Uno dei primi fattori di cui tener conto quando si sceglie un conto è che si tratta di un servizio per amministrare e gestire il denaro che prevede la sottoscrizione di un contratto con la banca. Leggere attentamente le condizioni economiche riportate da contratto è una prassi essenziale al fine di evitare brutte sorprese e selezionare un prodotto in linea con le personali possibilità economiche ed esigenze. Un consumatore abituato a navigare sul web, ad esempio, troverà molto utile disporre di una piattaforma di home banking, per altri invece sarà più importante ricevere una carta di credito gratuita. Molteplici sono le opportunità e mettendo WeBank e i suoi prodotti a confronto con Fineco, Hello Bank ed altri istituti bancari.

Generalmente in un contratto per il conto bancario troveremo le seguenti voci: canone mensile/costo di mantenimento, servizi inclusi nel conto, costo unitario di ciascun servizio, tasso creditore, tasso debitore e capitalizzazione degli interessi.

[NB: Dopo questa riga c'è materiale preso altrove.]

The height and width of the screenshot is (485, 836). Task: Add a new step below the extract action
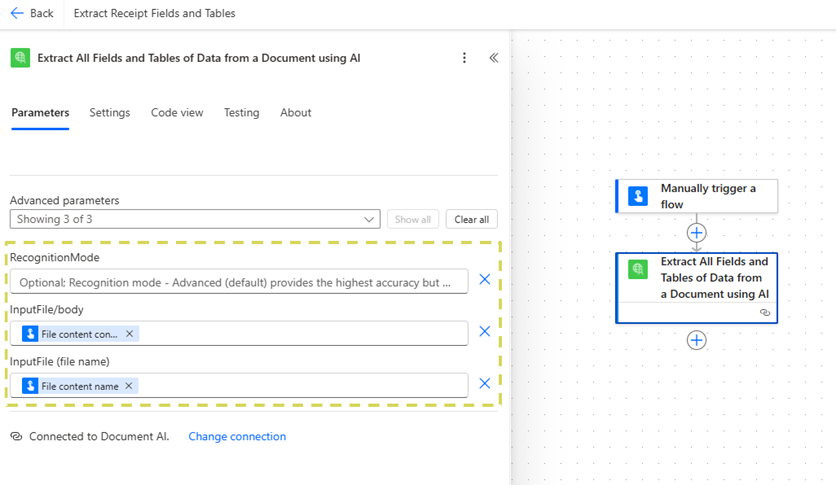(697, 340)
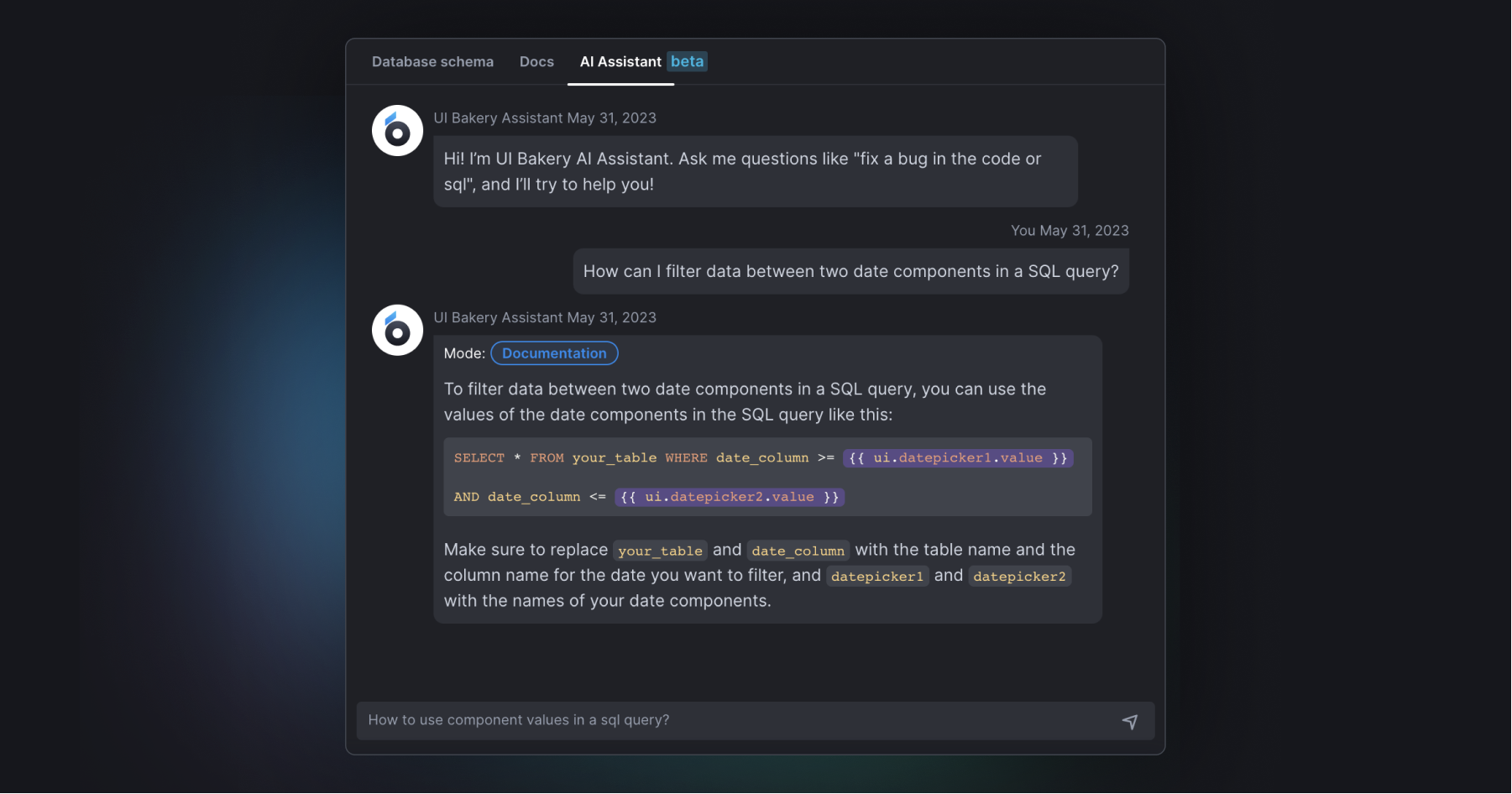Screen dimensions: 1512x794
Task: Open the Database schema tab
Action: tap(432, 62)
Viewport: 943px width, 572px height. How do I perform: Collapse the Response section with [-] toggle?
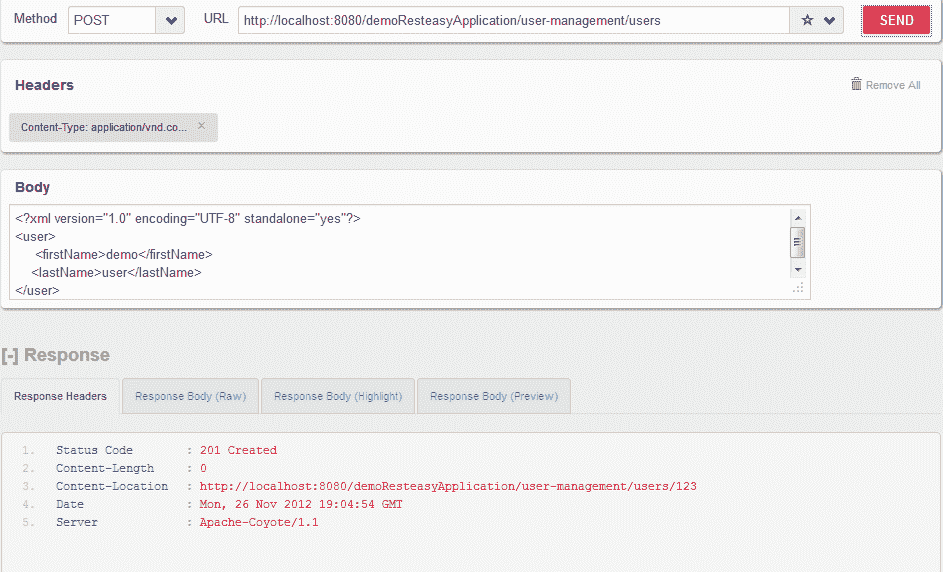click(x=10, y=355)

Per mezzo di un conto corrente è possibile amministrare agevolmente i propri risparmi senza contare che si possono utilizzare gli assegni, accedere alle offerte di credito, disporre di domiciliazione delle utenze e accredito dello stipendio, effettuare bonifici e richiedere carte di credito e di debito per pagare tramite Pos ed effettuare operazioni allo sportello Atm.

I conti correnti on line

I conti on line si possono aprire e gestire tramite Internet. Scegliendo uno di questi prodotti è possibile risparmiare sul canone annuo e sulle spese di gestione. Nella maggior parte dei casi, infatti, l'unica spesa da sostenere con un conto online è rappresentata dall'imposta di bollo obbligatoria per legge.

Conti a consumo

In questo caso l'ammontare delle voci di costo è determinato dal numero delle operazioni effettuate, più transazioni vengono effettuati più aumentano le spese.

Conti con franchigia

In questi casi il conto prevede un canone, nella maggior parte dei casi annuo, con un certo numero di operazioni incluse.

Conti a pacchetto

Sono conti che prevedono il pagamento di un pacchetto inclusivo di costi di assicurazione, cassette di sicurezza e così via.